>>>

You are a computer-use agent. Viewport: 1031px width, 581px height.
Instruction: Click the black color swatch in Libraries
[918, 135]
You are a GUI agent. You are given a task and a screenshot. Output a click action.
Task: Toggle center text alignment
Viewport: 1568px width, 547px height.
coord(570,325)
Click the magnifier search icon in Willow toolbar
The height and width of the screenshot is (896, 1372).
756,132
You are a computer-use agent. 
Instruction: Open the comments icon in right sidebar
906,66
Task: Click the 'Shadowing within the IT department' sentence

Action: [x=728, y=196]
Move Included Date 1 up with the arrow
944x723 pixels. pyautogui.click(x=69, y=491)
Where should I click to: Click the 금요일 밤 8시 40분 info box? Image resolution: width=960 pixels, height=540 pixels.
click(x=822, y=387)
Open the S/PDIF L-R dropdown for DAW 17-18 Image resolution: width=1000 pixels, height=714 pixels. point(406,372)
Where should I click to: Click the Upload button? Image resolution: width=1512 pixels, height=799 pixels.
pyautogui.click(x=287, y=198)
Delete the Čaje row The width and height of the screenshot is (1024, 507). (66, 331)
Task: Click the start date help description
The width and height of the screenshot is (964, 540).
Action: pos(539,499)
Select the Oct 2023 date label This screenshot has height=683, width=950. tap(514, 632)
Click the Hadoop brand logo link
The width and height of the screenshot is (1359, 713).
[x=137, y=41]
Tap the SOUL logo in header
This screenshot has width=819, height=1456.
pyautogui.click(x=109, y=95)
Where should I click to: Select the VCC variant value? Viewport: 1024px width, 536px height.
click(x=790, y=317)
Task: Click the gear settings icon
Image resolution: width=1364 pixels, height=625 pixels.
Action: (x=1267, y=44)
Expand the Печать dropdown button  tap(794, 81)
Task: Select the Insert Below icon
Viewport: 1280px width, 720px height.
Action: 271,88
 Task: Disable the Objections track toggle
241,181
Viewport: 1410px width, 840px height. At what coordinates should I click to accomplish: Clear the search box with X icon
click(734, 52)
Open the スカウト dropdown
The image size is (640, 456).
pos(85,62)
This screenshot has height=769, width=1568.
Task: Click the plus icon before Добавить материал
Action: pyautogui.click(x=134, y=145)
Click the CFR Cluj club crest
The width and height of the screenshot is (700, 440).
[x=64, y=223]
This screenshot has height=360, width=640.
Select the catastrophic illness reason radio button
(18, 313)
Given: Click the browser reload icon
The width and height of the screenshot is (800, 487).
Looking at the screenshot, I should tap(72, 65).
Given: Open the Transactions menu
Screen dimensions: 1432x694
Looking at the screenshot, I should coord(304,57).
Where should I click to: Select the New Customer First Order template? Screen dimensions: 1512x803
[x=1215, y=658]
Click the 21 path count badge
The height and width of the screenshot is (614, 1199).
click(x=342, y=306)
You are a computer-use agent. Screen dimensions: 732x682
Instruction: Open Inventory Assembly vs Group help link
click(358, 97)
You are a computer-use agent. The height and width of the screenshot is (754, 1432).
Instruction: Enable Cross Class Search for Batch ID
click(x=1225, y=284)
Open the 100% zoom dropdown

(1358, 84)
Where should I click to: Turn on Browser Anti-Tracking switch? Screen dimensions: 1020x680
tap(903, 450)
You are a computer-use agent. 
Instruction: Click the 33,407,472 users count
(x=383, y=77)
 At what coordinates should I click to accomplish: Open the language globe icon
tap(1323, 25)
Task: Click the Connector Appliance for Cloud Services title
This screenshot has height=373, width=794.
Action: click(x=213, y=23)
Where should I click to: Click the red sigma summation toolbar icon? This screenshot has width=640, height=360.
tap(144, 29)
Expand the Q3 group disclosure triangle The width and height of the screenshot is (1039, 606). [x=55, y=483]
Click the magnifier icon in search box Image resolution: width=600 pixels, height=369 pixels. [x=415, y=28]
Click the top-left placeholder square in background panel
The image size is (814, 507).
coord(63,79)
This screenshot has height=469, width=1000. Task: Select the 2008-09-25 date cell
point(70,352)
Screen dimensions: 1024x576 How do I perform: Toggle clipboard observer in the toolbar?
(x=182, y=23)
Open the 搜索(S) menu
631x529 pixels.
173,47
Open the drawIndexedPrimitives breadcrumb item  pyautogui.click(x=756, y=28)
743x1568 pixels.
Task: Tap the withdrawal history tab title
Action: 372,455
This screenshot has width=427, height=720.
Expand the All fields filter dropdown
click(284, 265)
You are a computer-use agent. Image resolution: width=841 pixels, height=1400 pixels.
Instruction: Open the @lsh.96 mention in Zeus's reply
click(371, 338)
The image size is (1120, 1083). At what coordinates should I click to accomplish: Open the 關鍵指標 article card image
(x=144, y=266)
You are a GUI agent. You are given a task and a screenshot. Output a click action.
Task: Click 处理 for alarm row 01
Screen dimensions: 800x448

<<<

__Problem statement__
Convert the entries above into a Markdown table with the columns Row and Line, one row per line across all the entries, numbered in order, with blank lines left out.

__Result__
| Row | Line |
|---|---|
| 1 | You are a computer-use agent. Viewport: 1031px width, 581px height. |
| 2 | Instruction: Click the black color swatch in Libraries |
| 3 | [918, 135] |
| 4 | You are a GUI agent. You are given a task and a screenshot. Output a click action. |
| 5 | Task: Toggle center text alignment |
| 6 | Viewport: 1568px width, 547px height. |
| 7 | coord(570,325) |
| 8 | Click the magnifier search icon in Willow toolbar |
| 9 | The height and width of the screenshot is (896, 1372). |
| 10 | 756,132 |
| 11 | You are a computer-use agent.  |
| 12 | Instruction: Open the comments icon in right sidebar |
| 13 | 906,66 |
| 14 | Task: Click the 'Shadowing within the IT department' sentence |
| 15 | Action: [x=728, y=196] |
| 16 | Move Included Date 1 up with the arrow |
| 17 | 944x723 pixels. pyautogui.click(x=69, y=491) |
| 18 | Where should I click to: Click the 금요일 밤 8시 40분 info box? Image resolution: width=960 pixels, height=540 pixels. |
| 19 | click(x=822, y=387) |
| 20 | Open the S/PDIF L-R dropdown for DAW 17-18 Image resolution: width=1000 pixels, height=714 pixels. point(406,372) |
| 21 | Where should I click to: Click the Upload button? Image resolution: width=1512 pixels, height=799 pixels. |
| 22 | pyautogui.click(x=287, y=198) |
| 23 | Delete the Čaje row The width and height of the screenshot is (1024, 507). (66, 331) |
| 24 | Task: Click the start date help description |
| 25 | The width and height of the screenshot is (964, 540). |
| 26 | Action: pos(539,499) |
| 27 | Select the Oct 2023 date label This screenshot has height=683, width=950. tap(514, 632) |
| 28 | Click the Hadoop brand logo link |
| 29 | The width and height of the screenshot is (1359, 713). |
| 30 | [x=137, y=41] |
| 31 | Tap the SOUL logo in header |
| 32 | This screenshot has width=819, height=1456. |
| 33 | pyautogui.click(x=109, y=95) |
| 34 | Where should I click to: Select the VCC variant value? Viewport: 1024px width, 536px height. |
| 35 | click(x=790, y=317) |
| 36 | Task: Click the gear settings icon |
| 37 | Image resolution: width=1364 pixels, height=625 pixels. |
| 38 | Action: (x=1267, y=44) |
| 39 | Expand the Печать dropdown button  tap(794, 81) |
| 40 | Task: Select the Insert Below icon |
| 41 | Viewport: 1280px width, 720px height. |
| 42 | Action: 271,88 |
| 43 |  Task: Disable the Objections track toggle |
| 44 | 241,181 |
| 45 | Viewport: 1410px width, 840px height. At what coordinates should I click to accomplish: Clear the search box with X icon |
| 46 | click(734, 52) |
| 47 | Open the スカウト dropdown |
| 48 | The image size is (640, 456). |
| 49 | pos(85,62) |
| 50 | This screenshot has height=769, width=1568. |
| 51 | Task: Click the plus icon before Добавить материал |
| 52 | Action: pyautogui.click(x=134, y=145) |
| 53 | Click the CFR Cluj club crest |
| 54 | The width and height of the screenshot is (700, 440). |
| 55 | [x=64, y=223] |
| 56 | This screenshot has height=360, width=640. |
| 57 | Select the catastrophic illness reason radio button |
| 58 | (18, 313) |
| 59 | Given: Click the browser reload icon |
| 60 | The width and height of the screenshot is (800, 487). |
| 61 | Looking at the screenshot, I should tap(72, 65). |
| 62 | Given: Open the Transactions menu |
| 63 | Screen dimensions: 1432x694 |
| 64 | Looking at the screenshot, I should coord(304,57). |
| 65 | Where should I click to: Select the New Customer First Order template? Screen dimensions: 1512x803 |
| 66 | [x=1215, y=658] |
| 67 | Click the 21 path count badge |
| 68 | The height and width of the screenshot is (614, 1199). |
| 69 | click(x=342, y=306) |
| 70 | You are a computer-use agent. Screen dimensions: 732x682 |
| 71 | Instruction: Open Inventory Assembly vs Group help link |
| 72 | click(358, 97) |
| 73 | You are a computer-use agent. The height and width of the screenshot is (754, 1432). |
| 74 | Instruction: Enable Cross Class Search for Batch ID |
| 75 | click(x=1225, y=284) |
| 76 | Open the 100% zoom dropdown |
| 77 | (1358, 84) |
| 78 | Where should I click to: Turn on Browser Anti-Tracking switch? Screen dimensions: 1020x680 |
| 79 | tap(903, 450) |
| 80 | You are a computer-use agent.  |
| 81 | Instruction: Click the 33,407,472 users count |
| 82 | (x=383, y=77) |
| 83 |  At what coordinates should I click to accomplish: Open the language globe icon |
| 84 | tap(1323, 25) |
| 85 | Task: Click the Connector Appliance for Cloud Services title |
| 86 | This screenshot has height=373, width=794. |
| 87 | Action: click(x=213, y=23) |
| 88 | Where should I click to: Click the red sigma summation toolbar icon? This screenshot has width=640, height=360. |
| 89 | tap(144, 29) |
| 90 | Expand the Q3 group disclosure triangle The width and height of the screenshot is (1039, 606). [x=55, y=483] |
| 91 | Click the magnifier icon in search box Image resolution: width=600 pixels, height=369 pixels. [x=415, y=28] |
| 92 | Click the top-left placeholder square in background panel |
| 93 | The image size is (814, 507). |
| 94 | coord(63,79) |
| 95 | This screenshot has height=469, width=1000. Task: Select the 2008-09-25 date cell |
| 96 | point(70,352) |
| 97 | Screen dimensions: 1024x576 How do I perform: Toggle clipboard observer in the toolbar? |
| 98 | (x=182, y=23) |
| 99 | Open the 搜索(S) menu |
| 100 | 631x529 pixels. |
| 101 | 173,47 |
| 102 | Open the drawIndexedPrimitives breadcrumb item  pyautogui.click(x=756, y=28) |
| 103 | 743x1568 pixels. |
| 104 | Task: Tap the withdrawal history tab title |
| 105 | Action: 372,455 |
| 106 | This screenshot has width=427, height=720. |
| 107 | Expand the All fields filter dropdown |
| 108 | click(284, 265) |
| 109 | You are a computer-use agent. Image resolution: width=841 pixels, height=1400 pixels. |
| 110 | Instruction: Open the @lsh.96 mention in Zeus's reply |
| 111 | click(371, 338) |
| 112 | The image size is (1120, 1083). At what coordinates should I click to accomplish: Open the 關鍵指標 article card image |
| 113 | (x=144, y=266) |
| 114 | You are a GUI agent. You are given a task and a screenshot. Output a click action. |
| 115 | Task: Click 处理 for alarm row 01 |
| 116 | Screen dimensions: 800x448 |